### Task statement
Rewrite the data from the line with "1082x654 pixels. Task: Open" to the line with "coord(551,470)" as a Markdown table with the columns Row and Entry. Row holds a running number and Entry holds the line, and blank lines are left out.

### Data for this task
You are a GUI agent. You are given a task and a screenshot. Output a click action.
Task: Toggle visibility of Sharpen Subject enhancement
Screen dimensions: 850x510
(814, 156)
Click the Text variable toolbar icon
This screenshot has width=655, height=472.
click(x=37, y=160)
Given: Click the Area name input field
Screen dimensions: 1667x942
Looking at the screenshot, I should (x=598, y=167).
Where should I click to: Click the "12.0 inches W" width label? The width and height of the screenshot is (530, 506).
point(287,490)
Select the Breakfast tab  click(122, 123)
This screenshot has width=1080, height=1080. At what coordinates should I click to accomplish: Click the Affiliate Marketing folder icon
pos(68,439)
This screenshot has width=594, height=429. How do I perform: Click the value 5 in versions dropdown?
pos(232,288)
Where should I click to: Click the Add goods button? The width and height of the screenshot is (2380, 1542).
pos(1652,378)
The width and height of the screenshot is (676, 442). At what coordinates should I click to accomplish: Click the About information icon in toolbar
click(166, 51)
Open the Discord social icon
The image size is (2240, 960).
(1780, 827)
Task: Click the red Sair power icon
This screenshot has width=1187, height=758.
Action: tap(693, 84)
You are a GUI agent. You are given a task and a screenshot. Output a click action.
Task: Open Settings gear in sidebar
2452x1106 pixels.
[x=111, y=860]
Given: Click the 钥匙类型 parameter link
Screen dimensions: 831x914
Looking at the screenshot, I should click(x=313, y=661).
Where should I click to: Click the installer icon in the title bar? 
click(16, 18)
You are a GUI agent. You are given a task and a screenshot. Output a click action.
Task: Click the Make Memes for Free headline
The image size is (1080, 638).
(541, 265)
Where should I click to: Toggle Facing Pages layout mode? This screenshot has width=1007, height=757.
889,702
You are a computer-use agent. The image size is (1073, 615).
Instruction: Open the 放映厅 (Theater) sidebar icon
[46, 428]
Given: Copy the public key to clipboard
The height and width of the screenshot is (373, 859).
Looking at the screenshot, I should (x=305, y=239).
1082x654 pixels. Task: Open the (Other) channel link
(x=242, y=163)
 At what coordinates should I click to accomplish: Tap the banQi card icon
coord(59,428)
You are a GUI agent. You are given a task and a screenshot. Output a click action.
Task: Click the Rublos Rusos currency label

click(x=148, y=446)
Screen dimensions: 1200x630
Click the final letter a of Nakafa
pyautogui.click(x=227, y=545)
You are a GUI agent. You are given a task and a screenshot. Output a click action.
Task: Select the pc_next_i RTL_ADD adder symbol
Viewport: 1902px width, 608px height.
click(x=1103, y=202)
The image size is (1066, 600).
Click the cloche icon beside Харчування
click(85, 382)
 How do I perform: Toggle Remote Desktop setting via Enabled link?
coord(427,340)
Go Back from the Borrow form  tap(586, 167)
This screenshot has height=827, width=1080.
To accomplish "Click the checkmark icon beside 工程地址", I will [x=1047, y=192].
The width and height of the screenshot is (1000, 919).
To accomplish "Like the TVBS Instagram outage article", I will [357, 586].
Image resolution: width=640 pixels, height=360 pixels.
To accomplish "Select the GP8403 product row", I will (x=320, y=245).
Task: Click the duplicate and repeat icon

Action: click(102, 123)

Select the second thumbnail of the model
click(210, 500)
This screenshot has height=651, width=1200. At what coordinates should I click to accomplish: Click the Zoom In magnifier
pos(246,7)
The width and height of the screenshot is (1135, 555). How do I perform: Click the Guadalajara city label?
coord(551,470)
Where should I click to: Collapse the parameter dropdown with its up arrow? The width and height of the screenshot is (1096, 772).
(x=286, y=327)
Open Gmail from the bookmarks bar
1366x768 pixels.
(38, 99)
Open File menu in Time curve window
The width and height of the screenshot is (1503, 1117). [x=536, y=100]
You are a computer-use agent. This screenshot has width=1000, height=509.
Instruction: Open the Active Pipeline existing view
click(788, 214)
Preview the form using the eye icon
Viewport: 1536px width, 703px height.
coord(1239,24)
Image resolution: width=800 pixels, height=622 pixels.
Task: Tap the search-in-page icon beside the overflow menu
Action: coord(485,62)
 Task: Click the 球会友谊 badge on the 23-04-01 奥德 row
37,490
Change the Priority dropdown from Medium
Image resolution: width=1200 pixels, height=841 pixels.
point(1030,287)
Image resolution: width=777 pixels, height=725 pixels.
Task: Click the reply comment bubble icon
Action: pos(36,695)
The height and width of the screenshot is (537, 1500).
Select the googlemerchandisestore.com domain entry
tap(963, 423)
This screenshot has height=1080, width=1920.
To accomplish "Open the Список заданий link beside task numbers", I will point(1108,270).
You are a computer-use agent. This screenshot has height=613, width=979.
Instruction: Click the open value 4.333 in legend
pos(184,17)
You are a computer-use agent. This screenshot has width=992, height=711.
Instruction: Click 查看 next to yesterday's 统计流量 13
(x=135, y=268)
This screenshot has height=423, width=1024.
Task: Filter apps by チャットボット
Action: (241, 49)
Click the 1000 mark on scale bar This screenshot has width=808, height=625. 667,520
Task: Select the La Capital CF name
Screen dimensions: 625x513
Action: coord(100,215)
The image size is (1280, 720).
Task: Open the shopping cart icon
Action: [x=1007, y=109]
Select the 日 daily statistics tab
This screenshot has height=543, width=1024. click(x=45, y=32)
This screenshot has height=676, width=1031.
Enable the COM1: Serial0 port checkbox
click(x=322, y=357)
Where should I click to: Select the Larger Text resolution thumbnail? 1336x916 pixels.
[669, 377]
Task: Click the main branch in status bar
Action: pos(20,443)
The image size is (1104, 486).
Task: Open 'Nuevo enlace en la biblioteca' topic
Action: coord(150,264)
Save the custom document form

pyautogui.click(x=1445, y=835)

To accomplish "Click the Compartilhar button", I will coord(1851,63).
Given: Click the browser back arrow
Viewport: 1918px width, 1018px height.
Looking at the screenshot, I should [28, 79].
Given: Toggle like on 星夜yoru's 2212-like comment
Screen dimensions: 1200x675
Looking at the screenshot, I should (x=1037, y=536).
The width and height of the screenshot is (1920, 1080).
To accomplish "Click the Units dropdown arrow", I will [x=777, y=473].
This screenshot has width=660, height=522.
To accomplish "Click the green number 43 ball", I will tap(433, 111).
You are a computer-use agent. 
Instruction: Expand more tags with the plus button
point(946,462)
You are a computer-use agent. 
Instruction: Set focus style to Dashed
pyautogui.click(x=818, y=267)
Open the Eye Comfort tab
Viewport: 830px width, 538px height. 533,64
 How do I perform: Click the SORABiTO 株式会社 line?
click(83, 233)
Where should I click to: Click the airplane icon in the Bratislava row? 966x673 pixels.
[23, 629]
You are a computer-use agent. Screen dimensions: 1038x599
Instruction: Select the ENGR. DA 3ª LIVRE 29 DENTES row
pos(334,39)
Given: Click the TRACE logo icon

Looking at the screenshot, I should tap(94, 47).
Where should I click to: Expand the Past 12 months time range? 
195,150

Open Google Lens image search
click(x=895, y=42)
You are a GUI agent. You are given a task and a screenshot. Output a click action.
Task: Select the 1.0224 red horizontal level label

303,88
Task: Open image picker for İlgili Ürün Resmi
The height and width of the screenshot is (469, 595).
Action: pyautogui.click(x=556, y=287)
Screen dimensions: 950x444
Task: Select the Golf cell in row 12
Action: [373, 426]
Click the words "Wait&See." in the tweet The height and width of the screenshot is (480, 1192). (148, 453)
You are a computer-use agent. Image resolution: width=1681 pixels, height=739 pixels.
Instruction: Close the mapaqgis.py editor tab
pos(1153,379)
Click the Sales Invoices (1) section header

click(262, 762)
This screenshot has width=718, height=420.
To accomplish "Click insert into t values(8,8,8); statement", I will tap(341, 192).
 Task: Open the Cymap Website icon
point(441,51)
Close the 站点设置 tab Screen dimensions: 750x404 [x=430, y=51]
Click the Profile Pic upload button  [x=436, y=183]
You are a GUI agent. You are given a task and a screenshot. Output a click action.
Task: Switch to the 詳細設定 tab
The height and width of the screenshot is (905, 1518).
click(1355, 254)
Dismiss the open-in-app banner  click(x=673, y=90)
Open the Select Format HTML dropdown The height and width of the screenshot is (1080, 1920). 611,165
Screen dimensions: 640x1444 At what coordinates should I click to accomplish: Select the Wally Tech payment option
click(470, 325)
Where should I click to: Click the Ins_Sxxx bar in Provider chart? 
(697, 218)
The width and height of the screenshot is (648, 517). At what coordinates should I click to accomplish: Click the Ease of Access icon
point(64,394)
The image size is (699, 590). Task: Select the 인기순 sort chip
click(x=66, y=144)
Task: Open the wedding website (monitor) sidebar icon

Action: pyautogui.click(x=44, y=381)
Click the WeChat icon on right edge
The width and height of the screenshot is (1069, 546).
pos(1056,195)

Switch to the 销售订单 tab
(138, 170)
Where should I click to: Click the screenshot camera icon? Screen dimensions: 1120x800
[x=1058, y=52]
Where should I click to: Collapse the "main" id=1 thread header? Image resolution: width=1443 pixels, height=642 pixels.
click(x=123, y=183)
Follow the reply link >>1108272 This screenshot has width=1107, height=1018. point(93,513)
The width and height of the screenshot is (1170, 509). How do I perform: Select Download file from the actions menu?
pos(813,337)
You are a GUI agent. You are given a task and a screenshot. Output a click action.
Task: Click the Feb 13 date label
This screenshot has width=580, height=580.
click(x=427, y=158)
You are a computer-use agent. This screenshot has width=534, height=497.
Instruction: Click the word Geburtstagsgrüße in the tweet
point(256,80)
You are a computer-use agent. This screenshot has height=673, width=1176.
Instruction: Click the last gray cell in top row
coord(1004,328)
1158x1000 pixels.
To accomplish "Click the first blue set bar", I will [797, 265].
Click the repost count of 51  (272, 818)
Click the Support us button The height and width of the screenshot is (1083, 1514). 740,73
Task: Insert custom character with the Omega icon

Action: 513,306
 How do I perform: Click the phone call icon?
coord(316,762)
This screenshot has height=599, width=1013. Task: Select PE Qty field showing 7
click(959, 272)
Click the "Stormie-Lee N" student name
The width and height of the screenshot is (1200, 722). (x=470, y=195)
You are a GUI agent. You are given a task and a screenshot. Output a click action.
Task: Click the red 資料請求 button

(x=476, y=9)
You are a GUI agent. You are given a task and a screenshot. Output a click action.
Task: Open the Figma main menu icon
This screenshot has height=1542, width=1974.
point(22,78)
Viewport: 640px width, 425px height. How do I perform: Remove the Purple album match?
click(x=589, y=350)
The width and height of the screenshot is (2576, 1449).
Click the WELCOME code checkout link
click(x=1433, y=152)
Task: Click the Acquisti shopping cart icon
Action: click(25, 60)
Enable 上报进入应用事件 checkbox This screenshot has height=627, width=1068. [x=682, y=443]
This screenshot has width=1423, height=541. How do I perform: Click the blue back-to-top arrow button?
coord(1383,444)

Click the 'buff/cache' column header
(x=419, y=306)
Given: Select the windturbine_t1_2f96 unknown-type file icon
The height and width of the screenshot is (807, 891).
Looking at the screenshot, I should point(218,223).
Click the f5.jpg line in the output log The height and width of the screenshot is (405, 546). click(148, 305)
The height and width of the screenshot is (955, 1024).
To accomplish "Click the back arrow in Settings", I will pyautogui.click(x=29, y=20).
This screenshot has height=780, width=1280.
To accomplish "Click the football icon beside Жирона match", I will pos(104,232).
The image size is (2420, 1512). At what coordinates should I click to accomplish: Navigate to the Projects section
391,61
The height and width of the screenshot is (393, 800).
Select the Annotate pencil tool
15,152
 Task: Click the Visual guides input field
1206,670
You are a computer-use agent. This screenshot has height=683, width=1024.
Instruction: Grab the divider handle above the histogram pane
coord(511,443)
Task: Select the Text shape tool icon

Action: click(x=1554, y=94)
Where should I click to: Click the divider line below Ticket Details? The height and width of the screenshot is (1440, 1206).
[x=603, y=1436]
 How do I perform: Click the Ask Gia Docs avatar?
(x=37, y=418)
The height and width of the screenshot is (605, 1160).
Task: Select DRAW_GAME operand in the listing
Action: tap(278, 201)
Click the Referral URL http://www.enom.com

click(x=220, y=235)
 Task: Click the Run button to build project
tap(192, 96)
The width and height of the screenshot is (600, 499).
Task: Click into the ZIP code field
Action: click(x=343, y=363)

### Exercise solution
| Row | Entry |
|---|---|
| 1 | 1082x654 pixels. Task: Open the (Other) channel link |
| 2 | (x=242, y=163) |
| 3 |  At what coordinates should I click to accomplish: Tap the banQi card icon |
| 4 | coord(59,428) |
| 5 | You are a GUI agent. You are given a task and a screenshot. Output a click action. |
| 6 | Task: Click the Rublos Rusos currency label |
| 7 | click(x=148, y=446) |
| 8 | Screen dimensions: 1200x630 |
| 9 | Click the final letter a of Nakafa |
| 10 | pyautogui.click(x=227, y=545) |
| 11 | You are a GUI agent. You are given a task and a screenshot. Output a click action. |
| 12 | Task: Select the pc_next_i RTL_ADD adder symbol |
| 13 | Viewport: 1902px width, 608px height. |
| 14 | click(x=1103, y=202) |
| 15 | The image size is (1066, 600). |
| 16 | Click the cloche icon beside Харчування |
| 17 | click(85, 382) |
| 18 |  How do I perform: Toggle Remote Desktop setting via Enabled link? |
| 19 | coord(427,340) |
| 20 | Go Back from the Borrow form  tap(586, 167) |
| 21 | This screenshot has height=827, width=1080. |
| 22 | To accomplish "Click the checkmark icon beside 工程地址", I will [x=1047, y=192]. |
| 23 | The width and height of the screenshot is (1000, 919). |
| 24 | To accomplish "Like the TVBS Instagram outage article", I will [357, 586]. |
| 25 | Image resolution: width=640 pixels, height=360 pixels. |
| 26 | To accomplish "Select the GP8403 product row", I will (x=320, y=245). |
| 27 | Task: Click the duplicate and repeat icon |
| 28 | Action: click(102, 123) |
| 29 | Select the second thumbnail of the model |
| 30 | click(210, 500) |
| 31 | This screenshot has height=651, width=1200. At what coordinates should I click to accomplish: Click the Zoom In magnifier |
| 32 | pos(246,7) |
| 33 | The width and height of the screenshot is (1135, 555). How do I perform: Click the Guadalajara city label? |
| 34 | coord(551,470) |